» Material provided:
....................

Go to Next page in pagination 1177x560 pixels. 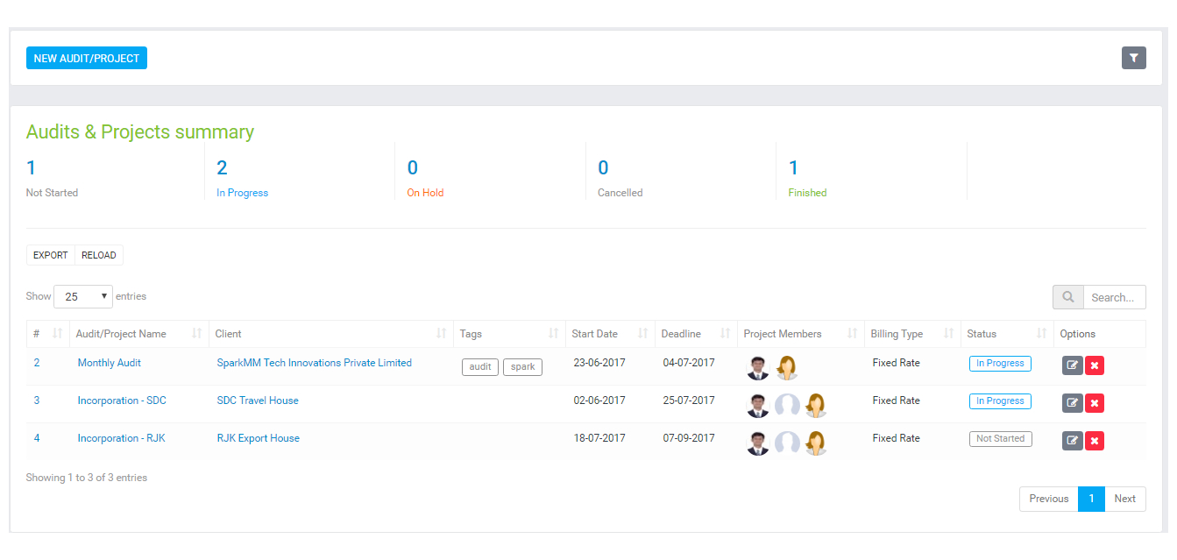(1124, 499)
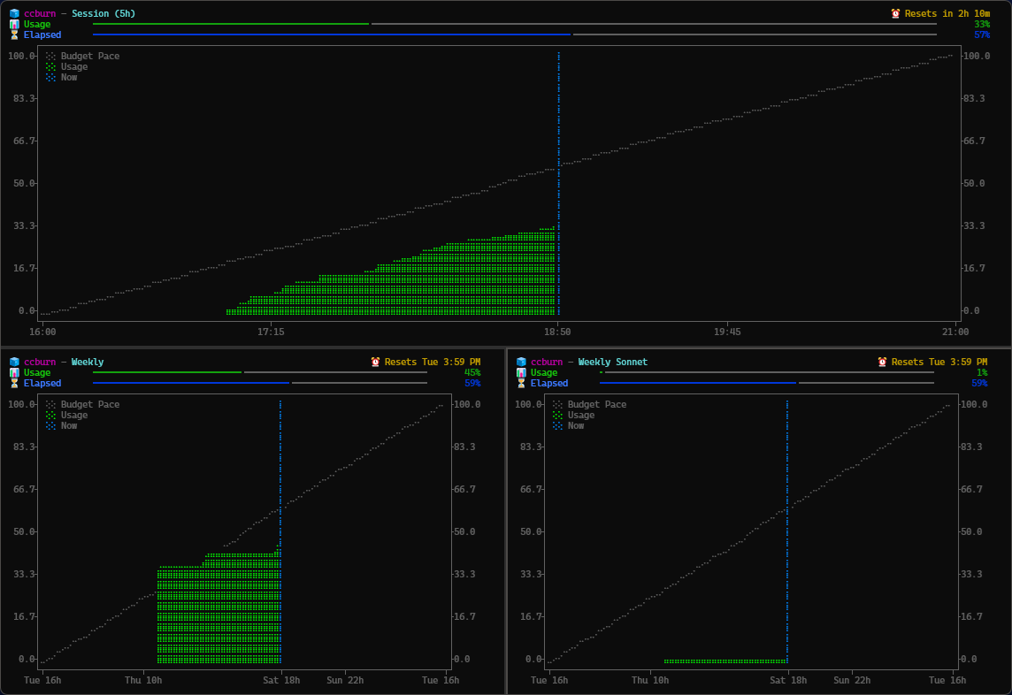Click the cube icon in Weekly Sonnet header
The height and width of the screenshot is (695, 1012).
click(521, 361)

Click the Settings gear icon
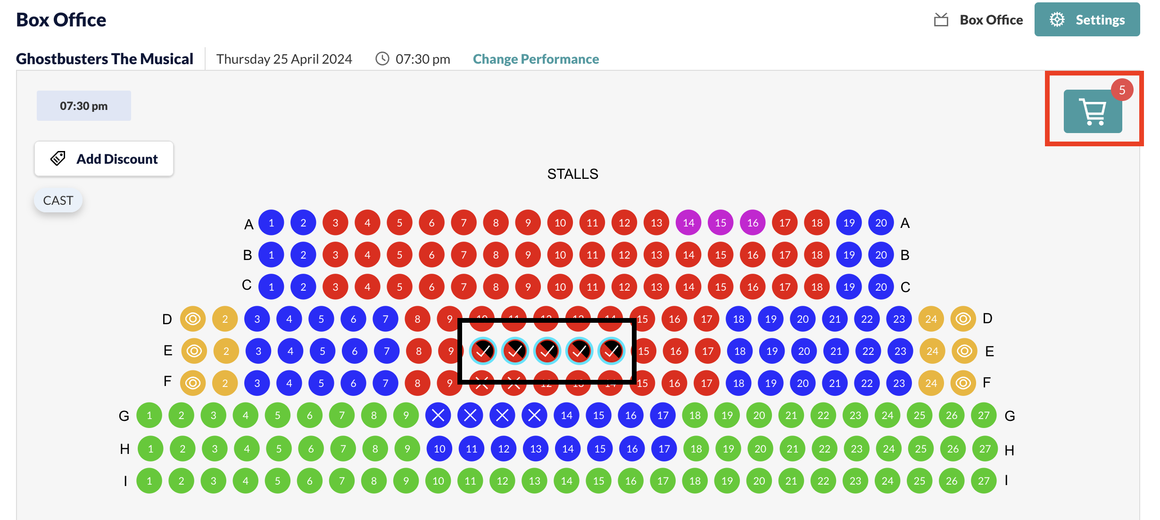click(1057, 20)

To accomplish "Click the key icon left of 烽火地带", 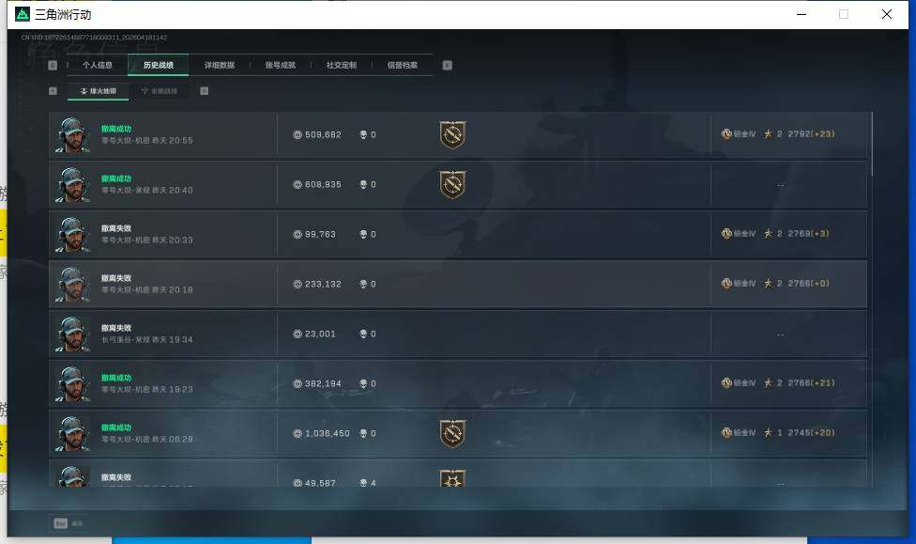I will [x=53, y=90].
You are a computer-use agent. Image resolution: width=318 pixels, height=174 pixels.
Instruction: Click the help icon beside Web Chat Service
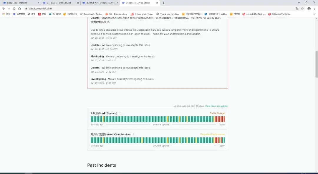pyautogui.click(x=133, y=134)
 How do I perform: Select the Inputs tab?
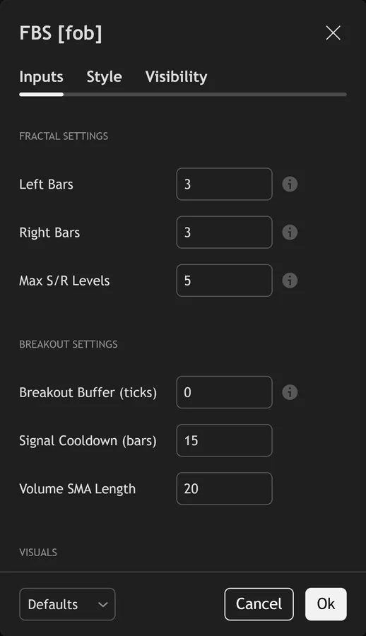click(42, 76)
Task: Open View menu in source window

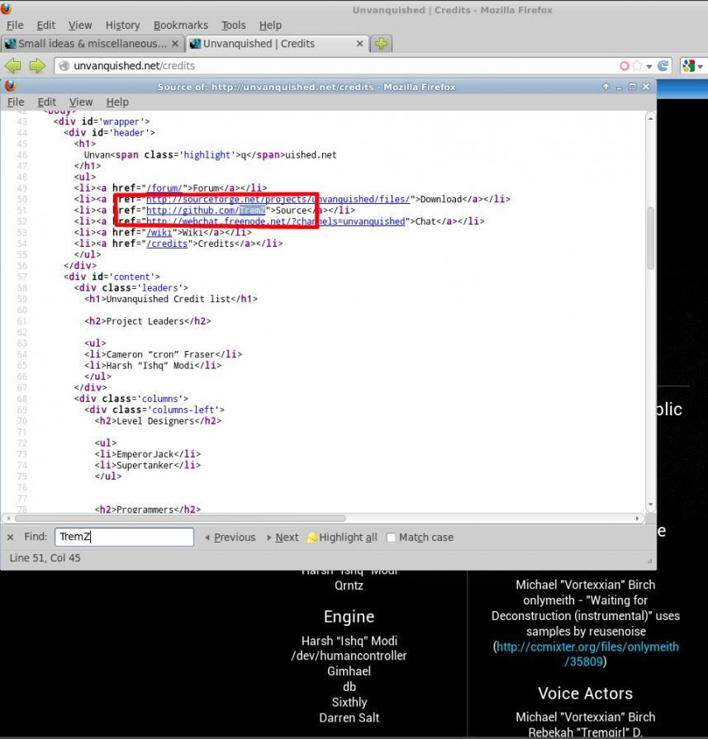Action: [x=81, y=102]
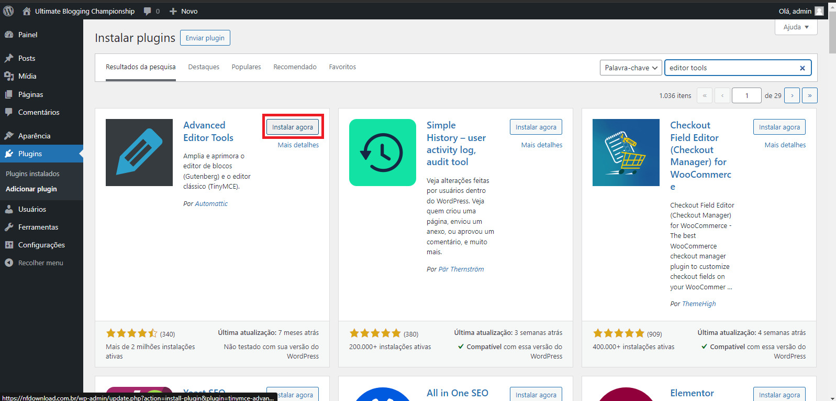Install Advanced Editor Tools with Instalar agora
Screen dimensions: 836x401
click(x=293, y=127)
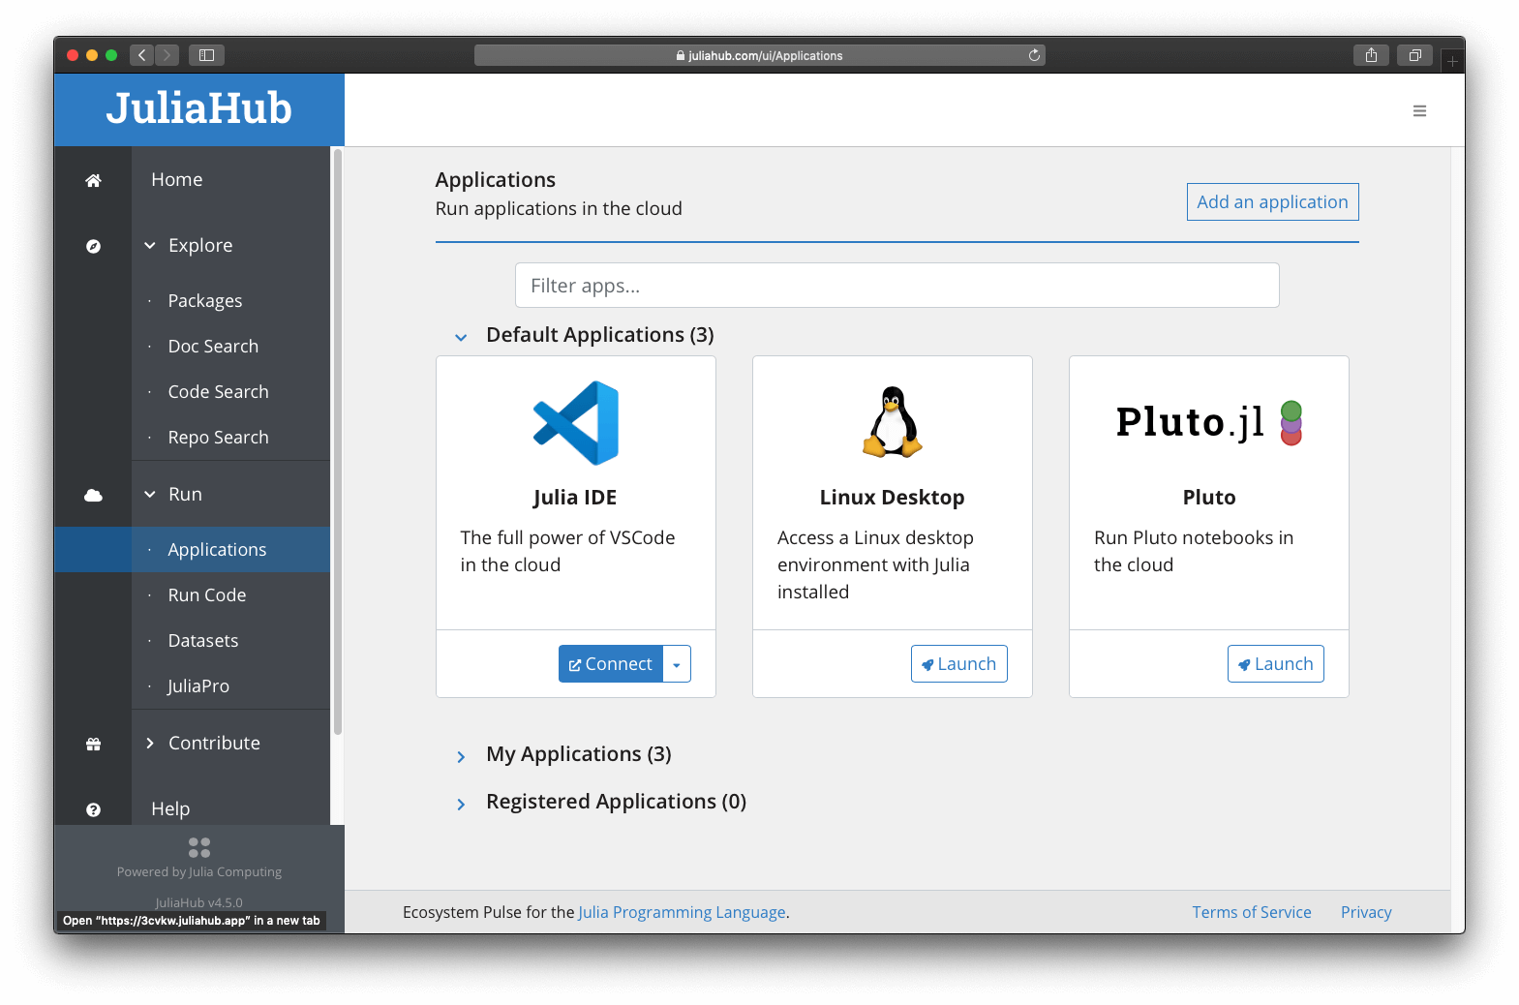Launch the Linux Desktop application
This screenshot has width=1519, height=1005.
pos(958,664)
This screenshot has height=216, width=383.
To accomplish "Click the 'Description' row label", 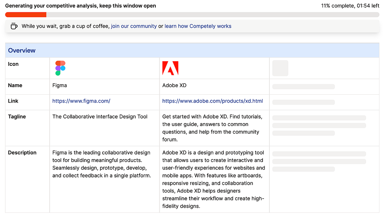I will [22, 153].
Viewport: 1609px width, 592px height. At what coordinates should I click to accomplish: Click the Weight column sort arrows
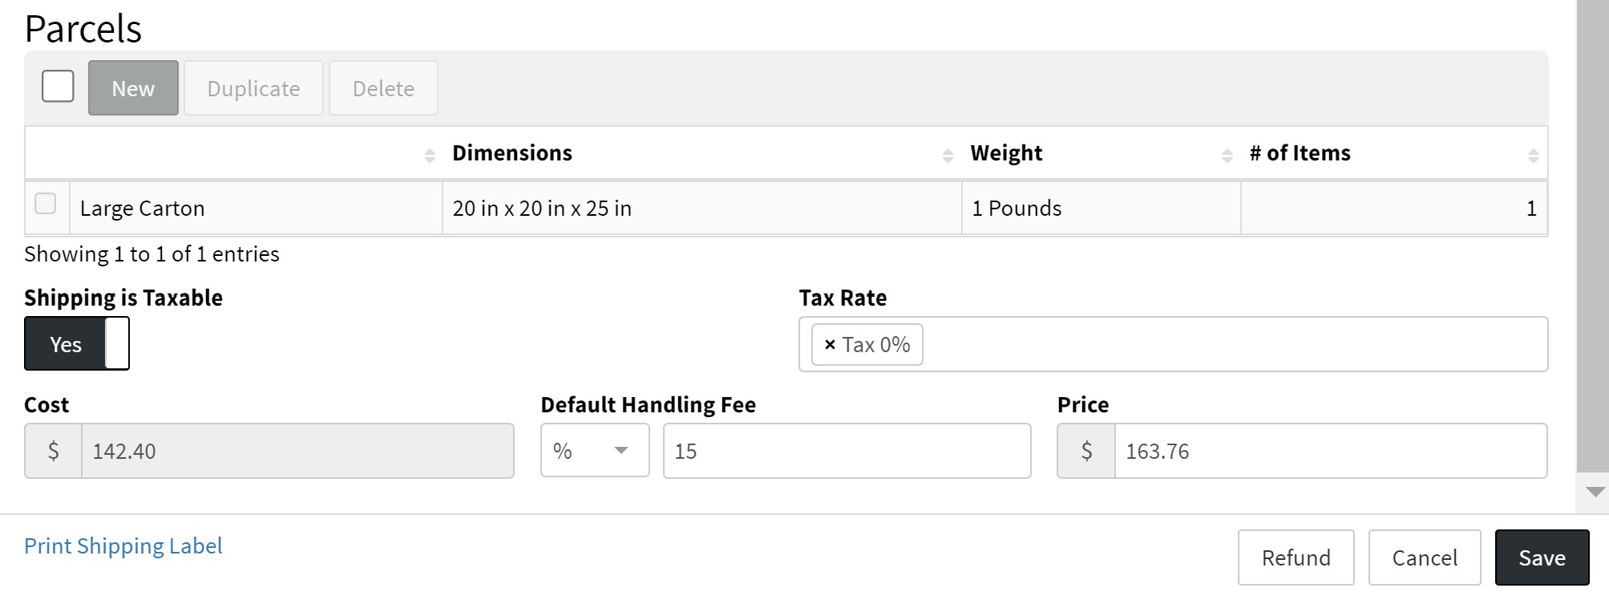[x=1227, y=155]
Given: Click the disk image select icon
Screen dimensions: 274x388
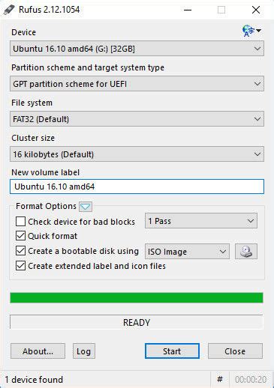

....................

» Activity: Print the lines from the one that contains "Given: Click the disk image select icon" through the final line of the material above, exactly and only those, with pictures left out.

» Answer to this exercise:
Given: Click the disk image select icon
Screen dimensions: 274x388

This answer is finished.